▸ **WHAT TO PRODUCE**:
The listing that follows should be reproduced exactly, line for line.

▸ **ENTRIES SHOWN**:
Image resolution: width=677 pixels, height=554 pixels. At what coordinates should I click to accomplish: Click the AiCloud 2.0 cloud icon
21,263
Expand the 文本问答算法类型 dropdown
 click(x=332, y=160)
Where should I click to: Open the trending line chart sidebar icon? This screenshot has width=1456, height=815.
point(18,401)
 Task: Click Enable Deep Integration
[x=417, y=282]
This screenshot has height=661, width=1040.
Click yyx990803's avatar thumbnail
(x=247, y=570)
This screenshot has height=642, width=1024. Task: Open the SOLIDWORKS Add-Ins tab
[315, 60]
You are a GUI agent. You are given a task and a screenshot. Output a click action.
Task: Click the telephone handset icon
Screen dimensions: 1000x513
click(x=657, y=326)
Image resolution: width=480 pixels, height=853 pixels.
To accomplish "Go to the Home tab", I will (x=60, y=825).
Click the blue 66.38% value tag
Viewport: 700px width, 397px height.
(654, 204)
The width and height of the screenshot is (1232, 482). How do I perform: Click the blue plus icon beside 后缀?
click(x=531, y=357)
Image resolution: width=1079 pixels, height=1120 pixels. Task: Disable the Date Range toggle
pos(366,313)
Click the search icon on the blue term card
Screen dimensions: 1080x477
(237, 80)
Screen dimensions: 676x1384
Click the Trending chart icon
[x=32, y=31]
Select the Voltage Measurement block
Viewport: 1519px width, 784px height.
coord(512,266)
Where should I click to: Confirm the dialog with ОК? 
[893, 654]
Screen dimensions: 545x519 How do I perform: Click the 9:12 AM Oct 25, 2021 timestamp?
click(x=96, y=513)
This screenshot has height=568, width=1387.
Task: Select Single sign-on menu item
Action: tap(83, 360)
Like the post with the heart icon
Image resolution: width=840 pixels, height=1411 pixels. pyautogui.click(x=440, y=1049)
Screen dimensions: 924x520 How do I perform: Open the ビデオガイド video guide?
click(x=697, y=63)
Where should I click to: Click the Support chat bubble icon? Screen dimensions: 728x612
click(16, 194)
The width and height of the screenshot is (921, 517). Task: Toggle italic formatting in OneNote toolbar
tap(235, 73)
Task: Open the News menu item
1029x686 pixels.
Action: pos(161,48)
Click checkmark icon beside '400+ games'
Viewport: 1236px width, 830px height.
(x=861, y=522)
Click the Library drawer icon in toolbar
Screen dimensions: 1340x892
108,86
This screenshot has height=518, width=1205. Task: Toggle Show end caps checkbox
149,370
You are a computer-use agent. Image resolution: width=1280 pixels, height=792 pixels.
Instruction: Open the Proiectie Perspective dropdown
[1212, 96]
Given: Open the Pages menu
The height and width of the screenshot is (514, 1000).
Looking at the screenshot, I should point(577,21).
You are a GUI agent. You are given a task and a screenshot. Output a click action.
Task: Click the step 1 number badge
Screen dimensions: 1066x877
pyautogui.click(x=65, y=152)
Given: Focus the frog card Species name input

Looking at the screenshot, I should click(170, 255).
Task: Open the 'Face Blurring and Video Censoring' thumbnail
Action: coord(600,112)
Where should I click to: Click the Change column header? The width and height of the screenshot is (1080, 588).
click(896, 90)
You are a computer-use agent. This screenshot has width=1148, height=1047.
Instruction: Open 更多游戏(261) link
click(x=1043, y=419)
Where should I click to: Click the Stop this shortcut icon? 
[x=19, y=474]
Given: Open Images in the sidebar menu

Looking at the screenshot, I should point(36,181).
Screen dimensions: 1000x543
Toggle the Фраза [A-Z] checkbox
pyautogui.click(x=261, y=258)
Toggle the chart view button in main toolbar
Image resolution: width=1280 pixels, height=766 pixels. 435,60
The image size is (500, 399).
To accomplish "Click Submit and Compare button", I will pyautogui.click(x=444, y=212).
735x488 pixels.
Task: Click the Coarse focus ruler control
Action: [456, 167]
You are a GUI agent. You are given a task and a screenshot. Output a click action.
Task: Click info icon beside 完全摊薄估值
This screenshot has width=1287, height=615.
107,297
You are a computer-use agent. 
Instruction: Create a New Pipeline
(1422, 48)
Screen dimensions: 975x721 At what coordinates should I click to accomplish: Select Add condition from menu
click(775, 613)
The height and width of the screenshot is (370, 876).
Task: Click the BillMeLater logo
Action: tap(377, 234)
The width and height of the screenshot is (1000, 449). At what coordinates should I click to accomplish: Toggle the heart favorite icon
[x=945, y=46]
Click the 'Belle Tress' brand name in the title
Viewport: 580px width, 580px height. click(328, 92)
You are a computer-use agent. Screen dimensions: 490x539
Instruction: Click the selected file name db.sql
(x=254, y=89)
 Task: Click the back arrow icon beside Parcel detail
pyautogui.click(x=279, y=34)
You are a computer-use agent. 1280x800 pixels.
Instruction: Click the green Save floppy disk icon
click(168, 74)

▸ **EXERCISE RESPONSE**:
Image resolution: width=677 pixels, height=554 pixels. At what coordinates should I click to accomplish: Click the AiCloud 2.0 cloud icon
21,263
Expand the 文本问答算法类型 dropdown
 click(x=332, y=160)
Where should I click to: Open the trending line chart sidebar icon? This screenshot has width=1456, height=815.
point(18,401)
 Task: Click Enable Deep Integration
[x=417, y=282]
This screenshot has height=661, width=1040.
Click yyx990803's avatar thumbnail
(x=247, y=570)
This screenshot has height=642, width=1024. Task: Open the SOLIDWORKS Add-Ins tab
[315, 60]
You are a GUI agent. You are given a task and a screenshot. Output a click action.
Task: Click the telephone handset icon
Screen dimensions: 1000x513
click(x=657, y=326)
Image resolution: width=480 pixels, height=853 pixels.
To accomplish "Go to the Home tab", I will (x=60, y=825).
Click the blue 66.38% value tag
Viewport: 700px width, 397px height.
(654, 204)
The width and height of the screenshot is (1232, 482). How do I perform: Click the blue plus icon beside 后缀?
click(x=531, y=357)
Image resolution: width=1079 pixels, height=1120 pixels. Task: Disable the Date Range toggle
pos(366,313)
Click the search icon on the blue term card
Screen dimensions: 1080x477
(237, 80)
Screen dimensions: 676x1384
Click the Trending chart icon
[x=32, y=31]
Select the Voltage Measurement block
Viewport: 1519px width, 784px height.
coord(512,266)
Where should I click to: Confirm the dialog with ОК? 
[893, 654]
Screen dimensions: 545x519 How do I perform: Click the 9:12 AM Oct 25, 2021 timestamp?
click(x=96, y=513)
This screenshot has height=568, width=1387.
Task: Select Single sign-on menu item
Action: tap(83, 360)
Like the post with the heart icon
Image resolution: width=840 pixels, height=1411 pixels. pyautogui.click(x=440, y=1049)
Screen dimensions: 924x520 How do I perform: Open the ビデオガイド video guide?
click(x=697, y=63)
Where should I click to: Click the Support chat bubble icon? Screen dimensions: 728x612
click(16, 194)
The width and height of the screenshot is (921, 517). Task: Toggle italic formatting in OneNote toolbar
tap(235, 73)
Task: Open the News menu item
1029x686 pixels.
Action: pos(161,48)
Click checkmark icon beside '400+ games'
Viewport: 1236px width, 830px height.
(x=861, y=522)
Click the Library drawer icon in toolbar
Screen dimensions: 1340x892
108,86
This screenshot has height=518, width=1205. Task: Toggle Show end caps checkbox
149,370
You are a computer-use agent. Image resolution: width=1280 pixels, height=792 pixels.
Instruction: Open the Proiectie Perspective dropdown
[1212, 96]
Given: Open the Pages menu
The height and width of the screenshot is (514, 1000).
Looking at the screenshot, I should point(577,21).
You are a GUI agent. You are given a task and a screenshot. Output a click action.
Task: Click the step 1 number badge
Screen dimensions: 1066x877
pyautogui.click(x=65, y=152)
Given: Focus the frog card Species name input

Looking at the screenshot, I should click(170, 255).
Task: Open the 'Face Blurring and Video Censoring' thumbnail
Action: coord(600,112)
Where should I click to: Click the Change column header? The width and height of the screenshot is (1080, 588).
click(896, 90)
You are a computer-use agent. This screenshot has width=1148, height=1047.
Instruction: Open 更多游戏(261) link
click(x=1043, y=419)
Where should I click to: Click the Stop this shortcut icon? 
[x=19, y=474]
Given: Open Images in the sidebar menu

Looking at the screenshot, I should point(36,181).
Screen dimensions: 1000x543
Toggle the Фраза [A-Z] checkbox
pyautogui.click(x=261, y=258)
Toggle the chart view button in main toolbar
Image resolution: width=1280 pixels, height=766 pixels. 435,60
The image size is (500, 399).
To accomplish "Click Submit and Compare button", I will pyautogui.click(x=444, y=212).
735x488 pixels.
Task: Click the Coarse focus ruler control
Action: [456, 167]
You are a GUI agent. You are given a task and a screenshot. Output a click action.
Task: Click info icon beside 完全摊薄估值
This screenshot has width=1287, height=615.
107,297
You are a computer-use agent. 
Instruction: Create a New Pipeline
(1422, 48)
Screen dimensions: 975x721 At what coordinates should I click to accomplish: Select Add condition from menu
click(775, 613)
The height and width of the screenshot is (370, 876).
Task: Click the BillMeLater logo
Action: tap(377, 234)
The width and height of the screenshot is (1000, 449). At what coordinates should I click to accomplish: Toggle the heart favorite icon
[x=945, y=46]
Click the 'Belle Tress' brand name in the title
Viewport: 580px width, 580px height. click(328, 92)
You are a computer-use agent. Screen dimensions: 490x539
Instruction: Click the selected file name db.sql
(x=254, y=89)
 Task: Click the back arrow icon beside Parcel detail
pyautogui.click(x=279, y=34)
You are a computer-use agent. 1280x800 pixels.
Instruction: Click the green Save floppy disk icon
click(168, 74)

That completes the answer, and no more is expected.